— START OF Provided records —

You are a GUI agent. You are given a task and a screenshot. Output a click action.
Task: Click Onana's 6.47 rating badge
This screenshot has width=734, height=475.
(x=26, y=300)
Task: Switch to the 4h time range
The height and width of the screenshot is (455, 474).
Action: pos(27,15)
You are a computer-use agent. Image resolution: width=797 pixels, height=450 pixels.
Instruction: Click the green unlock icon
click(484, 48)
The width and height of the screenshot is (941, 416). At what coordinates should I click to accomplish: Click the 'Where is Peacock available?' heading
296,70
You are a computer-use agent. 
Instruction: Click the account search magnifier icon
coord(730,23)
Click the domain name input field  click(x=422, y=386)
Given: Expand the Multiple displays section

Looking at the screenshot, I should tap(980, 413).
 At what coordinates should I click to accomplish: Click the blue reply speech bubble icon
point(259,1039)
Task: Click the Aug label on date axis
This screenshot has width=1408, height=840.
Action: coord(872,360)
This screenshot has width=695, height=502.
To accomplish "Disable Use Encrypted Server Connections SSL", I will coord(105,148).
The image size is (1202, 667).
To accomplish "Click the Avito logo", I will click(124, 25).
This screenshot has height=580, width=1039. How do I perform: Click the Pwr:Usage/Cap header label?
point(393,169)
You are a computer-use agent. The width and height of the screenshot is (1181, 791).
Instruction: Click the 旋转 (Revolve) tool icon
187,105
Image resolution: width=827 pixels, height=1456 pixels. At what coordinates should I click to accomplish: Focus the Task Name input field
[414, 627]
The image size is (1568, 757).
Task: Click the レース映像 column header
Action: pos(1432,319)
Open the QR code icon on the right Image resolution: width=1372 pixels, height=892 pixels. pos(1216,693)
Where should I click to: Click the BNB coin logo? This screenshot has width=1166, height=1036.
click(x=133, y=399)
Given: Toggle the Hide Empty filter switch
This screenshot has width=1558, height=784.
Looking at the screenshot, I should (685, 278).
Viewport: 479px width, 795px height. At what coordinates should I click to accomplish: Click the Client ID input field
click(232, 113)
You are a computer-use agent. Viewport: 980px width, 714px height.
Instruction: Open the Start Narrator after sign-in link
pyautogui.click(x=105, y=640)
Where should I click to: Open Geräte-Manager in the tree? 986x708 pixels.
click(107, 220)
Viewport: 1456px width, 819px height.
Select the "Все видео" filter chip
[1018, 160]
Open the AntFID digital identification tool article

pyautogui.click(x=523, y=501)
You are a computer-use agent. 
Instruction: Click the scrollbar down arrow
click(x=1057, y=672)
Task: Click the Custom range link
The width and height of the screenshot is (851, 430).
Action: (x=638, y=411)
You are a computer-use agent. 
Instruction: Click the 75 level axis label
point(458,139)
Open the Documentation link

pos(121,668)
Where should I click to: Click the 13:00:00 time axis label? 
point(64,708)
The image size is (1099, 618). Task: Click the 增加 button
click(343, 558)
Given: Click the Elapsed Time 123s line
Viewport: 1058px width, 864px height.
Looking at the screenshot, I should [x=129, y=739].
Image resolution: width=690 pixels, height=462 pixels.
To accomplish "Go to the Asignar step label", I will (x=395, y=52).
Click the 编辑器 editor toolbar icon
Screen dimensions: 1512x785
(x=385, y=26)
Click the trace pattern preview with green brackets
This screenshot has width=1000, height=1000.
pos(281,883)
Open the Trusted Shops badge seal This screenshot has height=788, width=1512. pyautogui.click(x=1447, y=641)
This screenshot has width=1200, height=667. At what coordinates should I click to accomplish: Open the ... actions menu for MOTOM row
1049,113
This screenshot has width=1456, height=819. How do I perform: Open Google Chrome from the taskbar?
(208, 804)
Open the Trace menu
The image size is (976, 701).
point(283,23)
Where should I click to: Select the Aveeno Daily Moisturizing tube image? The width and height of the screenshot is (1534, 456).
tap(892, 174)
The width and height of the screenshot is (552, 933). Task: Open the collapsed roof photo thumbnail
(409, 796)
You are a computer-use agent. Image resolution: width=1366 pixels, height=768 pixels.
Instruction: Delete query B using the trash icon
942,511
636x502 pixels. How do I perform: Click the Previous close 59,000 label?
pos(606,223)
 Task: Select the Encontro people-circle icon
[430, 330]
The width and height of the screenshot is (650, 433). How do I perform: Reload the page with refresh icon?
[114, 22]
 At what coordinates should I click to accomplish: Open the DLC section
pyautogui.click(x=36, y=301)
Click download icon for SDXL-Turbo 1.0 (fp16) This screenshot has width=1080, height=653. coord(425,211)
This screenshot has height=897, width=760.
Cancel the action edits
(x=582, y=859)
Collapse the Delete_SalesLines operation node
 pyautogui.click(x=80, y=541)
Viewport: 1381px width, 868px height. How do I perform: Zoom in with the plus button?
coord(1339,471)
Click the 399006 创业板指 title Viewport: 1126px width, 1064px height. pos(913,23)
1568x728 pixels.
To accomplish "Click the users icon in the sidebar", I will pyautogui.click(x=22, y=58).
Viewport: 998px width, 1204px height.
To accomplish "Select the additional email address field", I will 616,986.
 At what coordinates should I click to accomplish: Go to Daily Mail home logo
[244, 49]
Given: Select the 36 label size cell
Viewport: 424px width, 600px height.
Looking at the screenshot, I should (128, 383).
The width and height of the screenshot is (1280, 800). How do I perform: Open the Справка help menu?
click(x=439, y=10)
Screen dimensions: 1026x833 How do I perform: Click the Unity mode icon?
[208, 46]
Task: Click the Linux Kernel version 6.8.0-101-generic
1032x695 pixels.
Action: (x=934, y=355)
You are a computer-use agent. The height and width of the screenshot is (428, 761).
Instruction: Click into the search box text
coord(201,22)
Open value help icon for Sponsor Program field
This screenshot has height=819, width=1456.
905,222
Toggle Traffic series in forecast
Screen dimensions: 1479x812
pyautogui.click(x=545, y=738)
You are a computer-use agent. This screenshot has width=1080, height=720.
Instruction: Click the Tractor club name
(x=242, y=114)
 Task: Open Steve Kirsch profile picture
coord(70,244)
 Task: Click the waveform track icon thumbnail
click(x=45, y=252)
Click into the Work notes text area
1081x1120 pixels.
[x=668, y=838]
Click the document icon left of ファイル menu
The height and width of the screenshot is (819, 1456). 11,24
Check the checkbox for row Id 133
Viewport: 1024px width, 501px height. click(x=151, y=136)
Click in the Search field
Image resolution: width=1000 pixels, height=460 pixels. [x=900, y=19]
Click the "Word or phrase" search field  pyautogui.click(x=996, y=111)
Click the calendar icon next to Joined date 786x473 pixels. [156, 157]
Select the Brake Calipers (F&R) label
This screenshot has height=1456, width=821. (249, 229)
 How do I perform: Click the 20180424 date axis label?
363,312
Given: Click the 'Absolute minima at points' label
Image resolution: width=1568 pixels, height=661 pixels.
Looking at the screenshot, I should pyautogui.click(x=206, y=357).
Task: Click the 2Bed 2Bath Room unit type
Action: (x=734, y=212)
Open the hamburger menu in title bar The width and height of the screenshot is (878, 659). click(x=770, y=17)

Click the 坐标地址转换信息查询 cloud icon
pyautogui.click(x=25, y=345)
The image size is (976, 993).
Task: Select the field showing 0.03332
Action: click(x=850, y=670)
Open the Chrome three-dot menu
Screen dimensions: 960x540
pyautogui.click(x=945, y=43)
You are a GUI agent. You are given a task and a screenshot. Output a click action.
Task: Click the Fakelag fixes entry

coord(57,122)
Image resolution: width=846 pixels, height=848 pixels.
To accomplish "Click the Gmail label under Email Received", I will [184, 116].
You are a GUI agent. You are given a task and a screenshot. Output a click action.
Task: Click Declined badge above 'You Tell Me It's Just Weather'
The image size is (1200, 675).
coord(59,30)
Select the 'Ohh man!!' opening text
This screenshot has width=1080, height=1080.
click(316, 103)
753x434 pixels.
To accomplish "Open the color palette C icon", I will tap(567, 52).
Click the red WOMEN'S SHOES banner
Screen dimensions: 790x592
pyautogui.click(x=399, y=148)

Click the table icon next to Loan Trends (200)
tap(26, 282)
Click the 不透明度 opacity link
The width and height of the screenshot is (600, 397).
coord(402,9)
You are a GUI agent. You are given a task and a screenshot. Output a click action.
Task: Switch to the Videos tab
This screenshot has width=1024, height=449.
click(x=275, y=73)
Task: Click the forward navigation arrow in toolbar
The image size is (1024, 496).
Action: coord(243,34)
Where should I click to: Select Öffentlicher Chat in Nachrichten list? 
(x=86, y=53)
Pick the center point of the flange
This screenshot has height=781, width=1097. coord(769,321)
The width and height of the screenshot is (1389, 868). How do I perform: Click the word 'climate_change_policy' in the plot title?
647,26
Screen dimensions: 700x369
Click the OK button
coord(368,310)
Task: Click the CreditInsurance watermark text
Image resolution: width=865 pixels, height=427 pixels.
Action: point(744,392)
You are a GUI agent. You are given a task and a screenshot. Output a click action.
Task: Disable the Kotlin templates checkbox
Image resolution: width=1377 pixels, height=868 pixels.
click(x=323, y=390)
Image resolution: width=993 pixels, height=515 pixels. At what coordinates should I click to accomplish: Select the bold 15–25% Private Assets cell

— END OF Provided records —

Please duplicate the data lines between the line holding "You are a computer-use agent. The width" and the line holding "click(343, 558)", both included.

You are a computer-use agent. The width and height of the screenshot is (1181, 791).
Instruction: Click the 旋转 (Revolve) tool icon
187,105
Image resolution: width=827 pixels, height=1456 pixels. At what coordinates should I click to accomplish: Focus the Task Name input field
[414, 627]
The image size is (1568, 757).
Task: Click the レース映像 column header
Action: pos(1432,319)
Open the QR code icon on the right Image resolution: width=1372 pixels, height=892 pixels. pos(1216,693)
Where should I click to: Click the BNB coin logo? This screenshot has width=1166, height=1036.
click(x=133, y=399)
Given: Toggle the Hide Empty filter switch
This screenshot has width=1558, height=784.
Looking at the screenshot, I should (685, 278).
Viewport: 479px width, 795px height. At what coordinates should I click to accomplish: Click the Client ID input field
click(232, 113)
You are a computer-use agent. Viewport: 980px width, 714px height.
Instruction: Open the Start Narrator after sign-in link
pyautogui.click(x=105, y=640)
Where should I click to: Open Geräte-Manager in the tree? 986x708 pixels.
click(107, 220)
Viewport: 1456px width, 819px height.
Select the "Все видео" filter chip
[1018, 160]
Open the AntFID digital identification tool article

pyautogui.click(x=523, y=501)
You are a computer-use agent. 
Instruction: Click the scrollbar down arrow
click(x=1057, y=672)
Task: Click the Custom range link
The width and height of the screenshot is (851, 430).
Action: (x=638, y=411)
You are a computer-use agent. 
Instruction: Click the 75 level axis label
point(458,139)
Open the Documentation link

pos(121,668)
Where should I click to: Click the 13:00:00 time axis label? 
point(64,708)
The image size is (1099, 618). Task: Click the 增加 button
click(343, 558)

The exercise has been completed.